Please copy the data below word for word, leaving out the pictures.

#### Supplied material

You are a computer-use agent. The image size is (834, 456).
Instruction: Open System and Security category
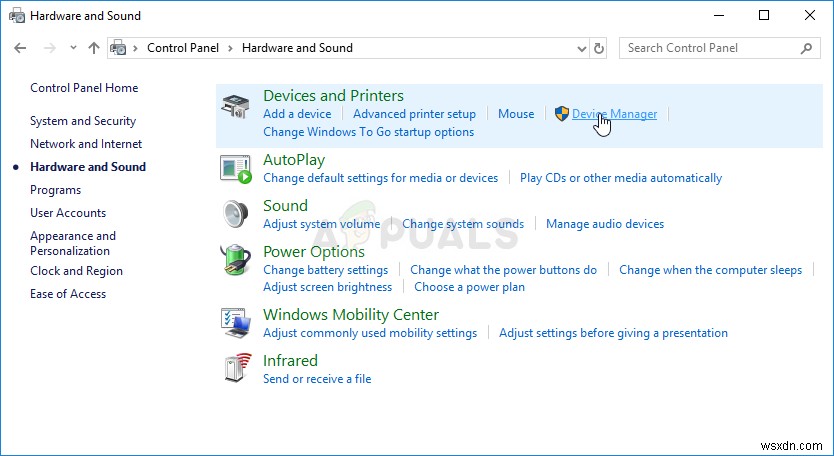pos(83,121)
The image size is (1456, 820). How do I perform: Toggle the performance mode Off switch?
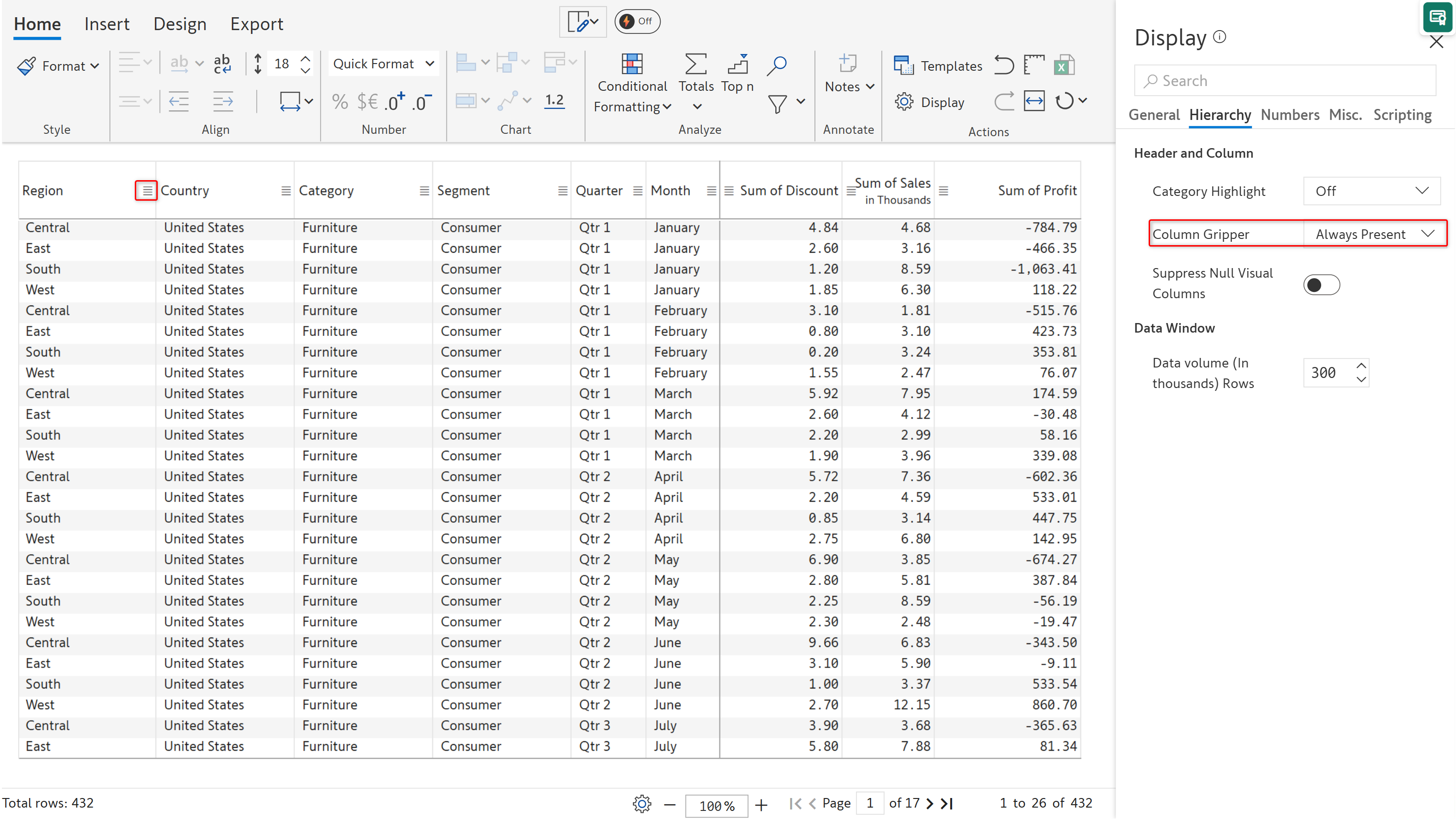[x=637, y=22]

########

**Answer to this problem**.
You are a computer-use agent. The image size is (834, 456).
Instruction: Open System and Security category
pos(83,121)
The image size is (1456, 820). How do I perform: Toggle the performance mode Off switch?
[x=637, y=22]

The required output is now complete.